The B-24 Liberator bombers used for the flights were modified by removing the belly turret, nose guns and any equipment unnecessary for the mission, such as oxygen equipment, in order to lighten them and provide more cargo space and speed. The rear guns were kept as protection from night fighters. Agents and crated supplies were dropped by parachute through the opening left by removal of the belly turret. In addition, supplies were loaded into containers designed to fit inside the bomb-bay and released from there by the existing equipment. Targets were given by exact longitudes and latitudes, thus making precise navigation imperative.

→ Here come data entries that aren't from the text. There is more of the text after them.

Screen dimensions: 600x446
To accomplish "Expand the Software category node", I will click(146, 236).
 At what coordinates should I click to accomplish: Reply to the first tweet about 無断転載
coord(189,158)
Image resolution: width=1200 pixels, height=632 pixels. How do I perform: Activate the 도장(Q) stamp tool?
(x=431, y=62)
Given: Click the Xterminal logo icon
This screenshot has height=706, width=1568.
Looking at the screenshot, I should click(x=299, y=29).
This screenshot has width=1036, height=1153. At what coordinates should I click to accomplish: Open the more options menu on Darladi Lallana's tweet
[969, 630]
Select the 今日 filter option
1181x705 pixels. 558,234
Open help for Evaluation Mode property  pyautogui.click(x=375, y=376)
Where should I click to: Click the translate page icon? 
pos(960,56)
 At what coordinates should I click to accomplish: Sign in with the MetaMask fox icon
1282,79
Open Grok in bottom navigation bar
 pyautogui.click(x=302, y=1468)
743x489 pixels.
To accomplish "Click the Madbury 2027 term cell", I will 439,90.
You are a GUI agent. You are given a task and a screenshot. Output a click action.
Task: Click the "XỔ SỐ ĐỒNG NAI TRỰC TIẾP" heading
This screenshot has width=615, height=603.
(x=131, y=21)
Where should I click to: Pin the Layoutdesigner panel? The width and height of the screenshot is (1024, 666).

All flights were made on moonlit nights so that visual navigation could be made by using rivers, lakes, railroad tracks, and towns as check points. The pilot, copilot, and bombardier all had maps to aid them in keeping track of their location, whilst the navigator kept position by dead reckoning, with all four of these officers staying in close interphone contact.

All flights were individual, each navigator choosing his route in consultation with the pilot. On flights to French targets the aircraft crossed the coast at around 6000 ft to avoid light anti-aircraft fire, dropping to 500 ft or so to avoid night fighters once inland and to make it possible to verify location, assuring that checkpoints on the ground corresponded exactly to the area being looked at in the cockpit and nose of the aircraft. Limited visibility at higher altitude would make this more difficult if not impossible. Since drops were made at 400–500 ft at the pilot's discretion, being already at such a height made the drops more efficient.

When only a few miles from the target area, all available eyes began searching for the drop area, which would usually be identified by three high-powered flashlights placed in a row, with a fourth at a 90-degree angle to indicate the direction of the drop. Coming towards the target, the aircraft slowed to between 120–125 mph and dropped to an altitude of 400 ft, higher in hilly country: agents were dropped first, with supplies on a second drop. Often, pilots had to fly several miles farther into enemy territory after completing their drops to disguise the actual drop location should any enemy observers recognize the aircraft's turning point as the drop location. In some cases multiple drops in isolated areas were made at different intervals and bonfires would be used as drop indicators instead of flashlights. In rare cases air-to-ground oral radio contact would be made, these being of great importance.

==After the war==
The group has been generally recognized as the ancestor of today's Air Force Special Operations.